Cause I met him back in like 99 when he was with Dino and stayed in contact... he's also the guy who got mikey from Incubus to leave mesa and start playing marshall plexi's (which he also modded) he was with a band on one of the summer festivals so I was picking his brain on things since he's kind've a tone guru (and ridiculous player I still don't get why he's teching and not out playing) Dino & Shaun Glass will even tell you NOTHING sounds like the original Line6 Heads or the POD PRO till that newer Vetta came out which Dino manages to get a pretty damn good tone out of as well.

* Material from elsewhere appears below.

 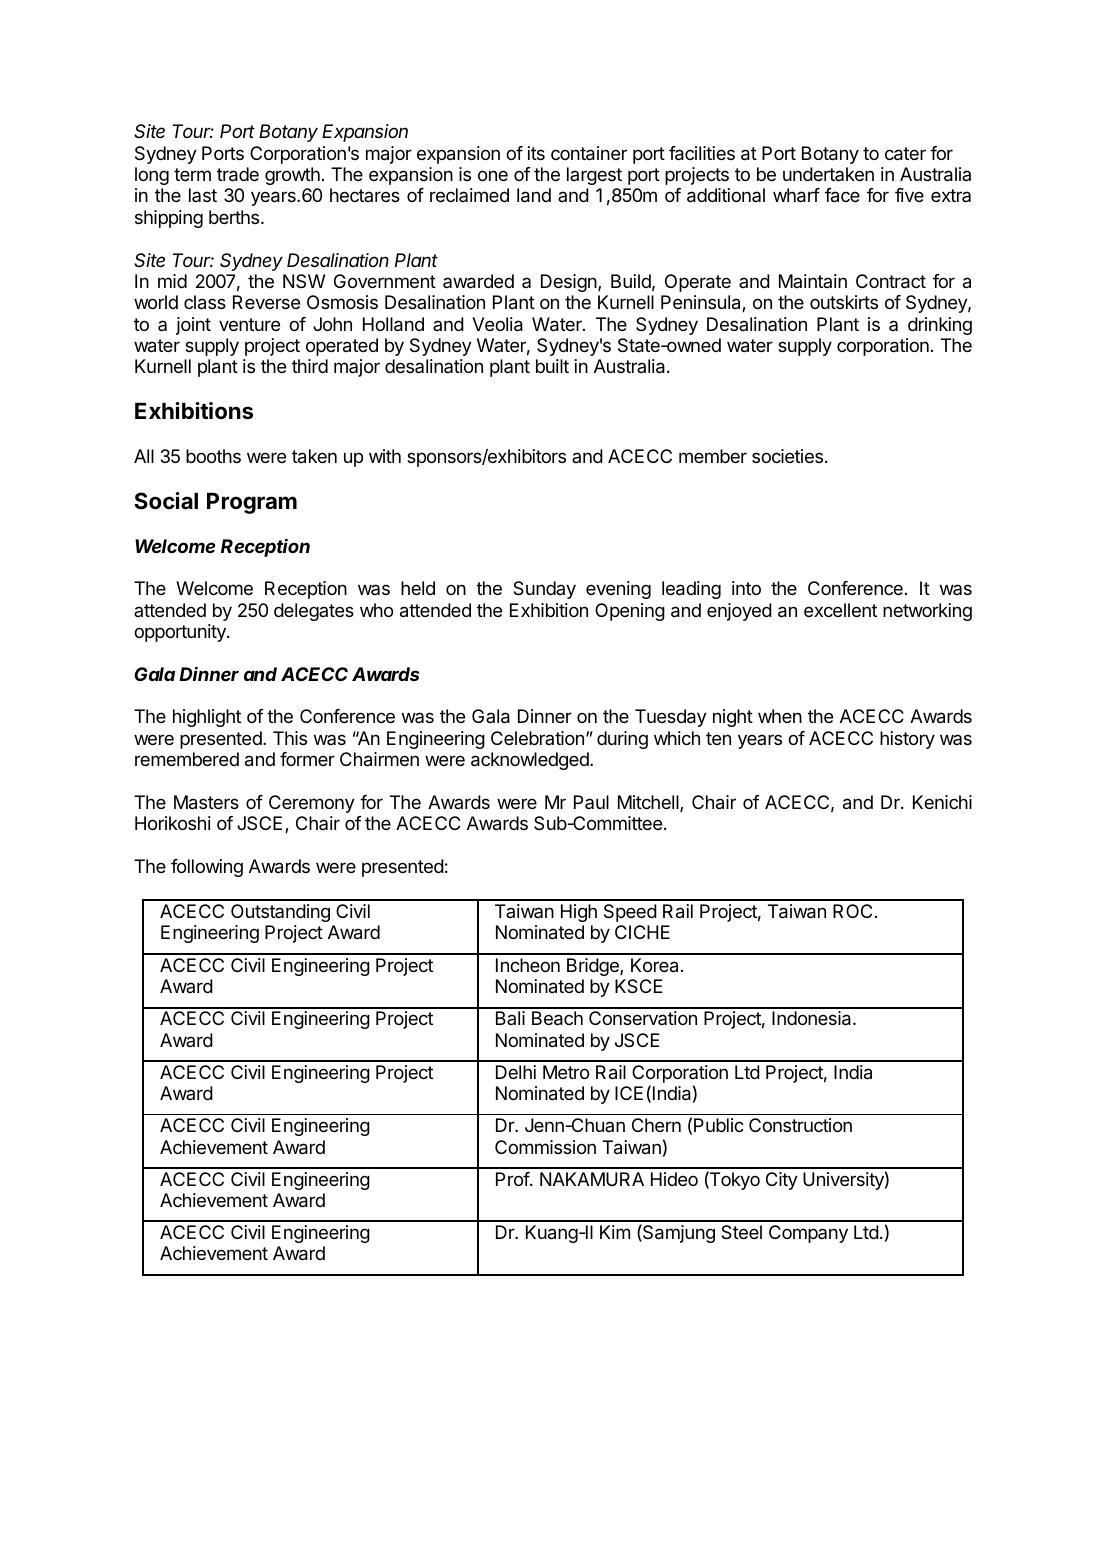 What do you see at coordinates (852, 911) in the screenshot?
I see `ROC` at bounding box center [852, 911].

Shaun uses the Soldano and Dino used the rectified setting... which even Soldano himself said he couldn't tell the POD from his SLO apart recorded.


----------



## Crank (Oct 25, 2011)

Axe-Fx user here. In terms of being versatile I can't find better match than Axe-Fx. I used to own many heads, big ass rack systems...just to be a little more versatile. Than I found Axe-Fx and now my rig lives in a 6 space rack (with 1 empty space)  Even if you go with the best amp, for instance let's say Mark V or Road King - you will still need to have many effects (as much as your taste go) and a looper/switcher to make an order in your toys. In Axe-Fx all you need is proper footswitch and you're set.


----------



## Rook (Oct 25, 2011)

Axe FX 2 is 'too digital'?

What does that even mean? Something's either digital or it isn't. Besides, a man who knows how to modify an electronic circuit isn't necessarily a tone genius, he has taste just like everybody else....


Anyway.

To the question asked by the OP as regards a Triaxis over something like a Roadster. I have a Roadster, and an Axe FX and I've never wanted a Triaxis. Being a tube preamp, it still has it's own specific sound and feel, like every other amp in the world, which you either like or you don't. It's like saying is a Marshall JCM900 exists why would anyone buy a Marshall vintage modern or something.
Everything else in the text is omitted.